The film follows the revolutionary British painter J.M.W. Turner during the last 25 years of his life. When we first meet the eponymous Mr. Turner he is already an established artist and working under the fawning and scrutinizing eyes of the arts community. Mr. Turner is a crotchety old man whose artistic talent is only surpassed by his world-class brutishness and he displays no patience for navigating the politics of the high society in which his art is so deeply entrenched. The film subverts a traditional narrative; instead spending a great deal of time juxtaposing Turner’s delicately crafted artistic expressions of beauty against the socially inept, emotionally withered curmudgeon of a man’s day to day life. The pace of Mr. Turner is slow and plodding, and it feels as though the film is steadily marching forward, letting us glimpse a series of Turner’s highs and lows. I use the term “glimpses” because the film is presented in a series of episodes from his life rather than an interconnected plot, and there is often little to no back-story to provide us with context for what is occurring. This take it as it is approach that the film applies shines a spotlight on Turner during his good and bad times and never asks us to sympathize with or even like him.

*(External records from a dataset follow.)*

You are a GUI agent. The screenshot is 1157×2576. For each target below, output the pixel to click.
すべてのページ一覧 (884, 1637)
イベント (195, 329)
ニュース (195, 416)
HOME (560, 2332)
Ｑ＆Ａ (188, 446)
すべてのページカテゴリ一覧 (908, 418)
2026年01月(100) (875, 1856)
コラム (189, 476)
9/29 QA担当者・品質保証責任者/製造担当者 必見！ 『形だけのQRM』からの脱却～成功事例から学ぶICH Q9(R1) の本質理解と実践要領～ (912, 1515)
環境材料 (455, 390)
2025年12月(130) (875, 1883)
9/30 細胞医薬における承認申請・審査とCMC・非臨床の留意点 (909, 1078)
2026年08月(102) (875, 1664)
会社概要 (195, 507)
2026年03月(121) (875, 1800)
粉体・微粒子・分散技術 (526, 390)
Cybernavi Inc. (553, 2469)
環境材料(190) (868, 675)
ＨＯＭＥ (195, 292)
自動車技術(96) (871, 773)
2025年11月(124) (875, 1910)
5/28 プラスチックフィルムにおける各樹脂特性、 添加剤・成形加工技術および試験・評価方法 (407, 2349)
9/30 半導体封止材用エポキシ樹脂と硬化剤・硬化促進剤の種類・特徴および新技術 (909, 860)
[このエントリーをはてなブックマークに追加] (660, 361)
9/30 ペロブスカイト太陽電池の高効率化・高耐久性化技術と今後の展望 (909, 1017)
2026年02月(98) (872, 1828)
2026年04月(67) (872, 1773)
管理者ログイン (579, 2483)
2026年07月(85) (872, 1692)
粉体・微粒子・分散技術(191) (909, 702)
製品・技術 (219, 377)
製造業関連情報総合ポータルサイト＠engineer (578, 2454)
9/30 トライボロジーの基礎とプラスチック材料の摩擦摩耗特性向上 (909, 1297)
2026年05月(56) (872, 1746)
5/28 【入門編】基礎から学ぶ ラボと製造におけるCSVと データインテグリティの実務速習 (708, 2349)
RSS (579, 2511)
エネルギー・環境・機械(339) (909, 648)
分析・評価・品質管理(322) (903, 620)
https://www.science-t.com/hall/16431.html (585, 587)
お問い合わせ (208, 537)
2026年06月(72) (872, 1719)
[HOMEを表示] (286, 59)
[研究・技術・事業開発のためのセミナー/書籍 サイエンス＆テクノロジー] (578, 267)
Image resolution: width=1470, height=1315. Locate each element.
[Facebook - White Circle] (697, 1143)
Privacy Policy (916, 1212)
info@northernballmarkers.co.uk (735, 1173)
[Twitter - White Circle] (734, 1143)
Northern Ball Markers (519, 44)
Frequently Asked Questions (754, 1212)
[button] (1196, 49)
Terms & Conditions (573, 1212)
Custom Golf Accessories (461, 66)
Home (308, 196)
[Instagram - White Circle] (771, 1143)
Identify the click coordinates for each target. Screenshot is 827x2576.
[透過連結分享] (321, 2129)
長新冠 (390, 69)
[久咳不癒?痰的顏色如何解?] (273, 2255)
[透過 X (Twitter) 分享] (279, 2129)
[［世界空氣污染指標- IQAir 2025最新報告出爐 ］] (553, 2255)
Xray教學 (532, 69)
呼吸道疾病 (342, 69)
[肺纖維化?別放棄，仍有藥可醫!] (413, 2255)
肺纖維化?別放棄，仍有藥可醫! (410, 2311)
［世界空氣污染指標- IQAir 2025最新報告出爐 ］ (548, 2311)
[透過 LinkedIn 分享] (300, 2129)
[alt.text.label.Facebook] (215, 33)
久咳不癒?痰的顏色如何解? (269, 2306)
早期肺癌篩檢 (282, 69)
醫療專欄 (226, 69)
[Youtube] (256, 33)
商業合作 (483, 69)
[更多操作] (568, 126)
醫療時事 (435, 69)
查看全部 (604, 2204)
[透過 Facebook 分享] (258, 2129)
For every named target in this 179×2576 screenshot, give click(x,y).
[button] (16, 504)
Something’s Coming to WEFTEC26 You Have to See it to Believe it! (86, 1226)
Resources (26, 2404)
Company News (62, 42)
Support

Timothy Spall’s performance is the foundation of Mr. Turner and the viewer’s tolerance of the title character will directly affect their enjoyment of the film. Spall plays Turner as a rough edged, belligerent character that he presents to the audience without pandering. Spall’s interpretation of Turner shuffles from scene to scene with all the grace of a creature that should be lurking under a bridge or haunting a bell tower. He responds to pleasantries with grunts and snorts, fondles and gropes at his maid and childishly kicks over furniture while in a fit of rage. He also commits to his craft by allowing himself to be tied to a ship’s mast during a storm so that he could enhance his perspective of the nature’s power and fury. The film does not try to explain much of Turner’s boorish behaviour and leaves it up to the viewer to decide what kind of man they believe Turner to be.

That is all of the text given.